Aside from the name variants, it has nicknames like Mo, Moe, Momu, Mamu, and Memo to add to the complexity.
-
- Soundex: Soundex is the best known representative of key-based systems (others are Metaphone and Double Metaphone), which are characterized by employing an algorithm to produce a standard form of a name, which is known as a key. The goal is to have the same key for all names that sound the same. Soundex is fast to execute and has good recall, but it typically suffers from a precision problem. For example, using a standard Soundex algorithm, a query for “Martin” would return “Morton,” “Mortenson,” and “Mordini” as good matches. Soundex ignores most vowels in creating a key, which of course increases recall, but it lowers precision significantly, as can be seen from the examples.
- Edit Distance:This approach simply counts the number of changes that have to be made to get from one name to another: “Kate” and “Cate” would have an edit distance of 1 and so would be considered a good match. It typically suffers, however, from not only a precision problem but also a recall problem (missing correct matches). For example, “Zheng Kai” would return “Zhang Kai” (only one letter difference), but “Zheng” and “Zhang” are distinct Chinese family names and an unlikely match, resulting in a precision error. On the other hand, “Bill Hough” would not return “Bill Huff,” a good match based on pronunciation, but the two surnames don’t share many letters. This is a recall error.
- Rule-Based: This refers to those systems that rely on humans writing rules for matching. This approach can incorporate a great deal of knowledge about names from different ethnicities, which can give the matching better world-wide coverage to handle the phenomena listed above. However, this approach is very labor intensive, and it typically suffers in the recall area, as the matching is limited by the humans’ knowledge. Consequently, it may miss non-obvious good matches.
A New Approach
The latest approach that achieves both high recall and precision uses state-of-the-art Machine Learning algorithms. It also uses name variant data that is large-scale, real-world, and contains names of multiple ethnicities that reflect the huge universe of names.

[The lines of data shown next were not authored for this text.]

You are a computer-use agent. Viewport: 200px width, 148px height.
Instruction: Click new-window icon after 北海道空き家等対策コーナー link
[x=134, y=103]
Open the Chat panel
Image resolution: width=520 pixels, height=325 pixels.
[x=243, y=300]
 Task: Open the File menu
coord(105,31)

This approach automatically learns a very large collection of intelligent, probabilistic name matching rules from the name data. Since the rules are automatically learned from real data, they are not bound by limitations of humans’ knowledge as in the rule-based approach, but they reflect countless name variants that occur in the real world.

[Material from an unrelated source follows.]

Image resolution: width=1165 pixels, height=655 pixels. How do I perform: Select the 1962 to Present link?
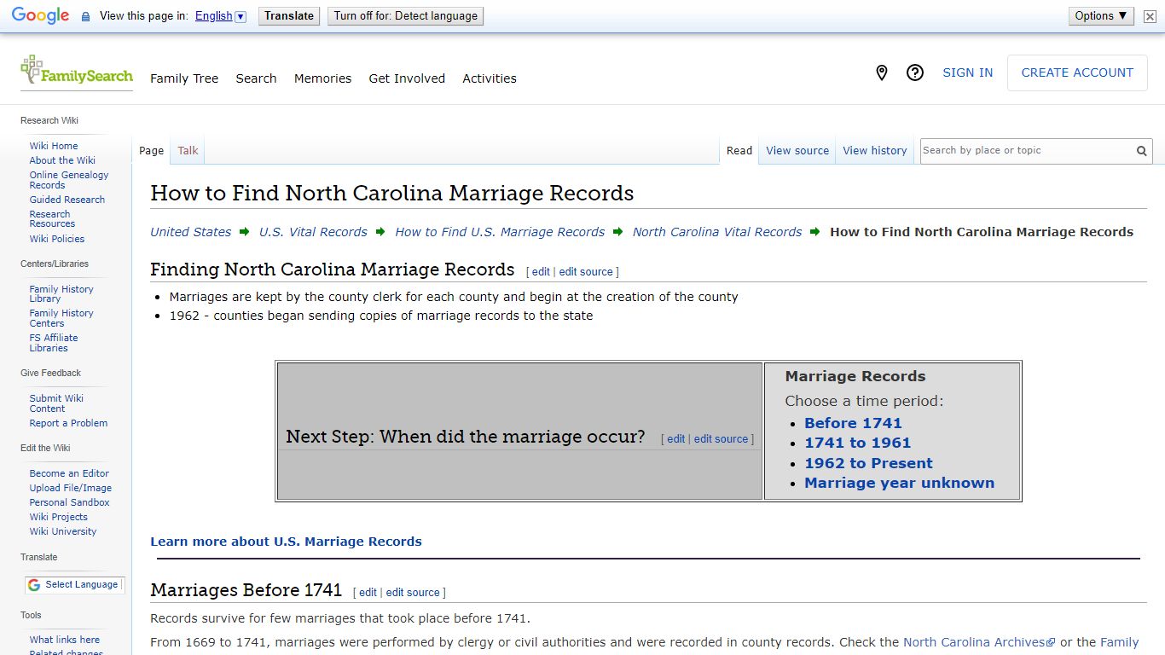(x=868, y=462)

It also is able to recognize the ethnicity of a name and to construct specific matching models for those names that handle the specific name phenomena of that ethnicity. For example, Arabic ethnicity-specific models can match Khalif and Qaaliif.
Additionally, the Machine Learning approach handles cross-lingual name matching effectively where users can search names in multiple languages and language scripts even if they know only the name in, say, English. Other approaches such as Soundex and Edit Distance require transliteration of foreign scripts to a Latin representation before matching is done. This introduces a large source of transliteration errors into the matching, negatively affecting both recall and precision.
Summary
As we have seen, Machine Learning–based Fuzzy Name Matching achieves maximum accuracy in terms of recall and precision while ensuring high scalability and performance. It represents a significant advance over traditional rule-based approaches as discussed above. By learning from real-world data and adapting to linguistic diversity and different cultural naming conventions, these systems achieve higher accuracy and robustness in real-world applications. As global data integration continues to grow, intelligent name matching will continue to be a critical component of many information processing systems across many sectors of the economy.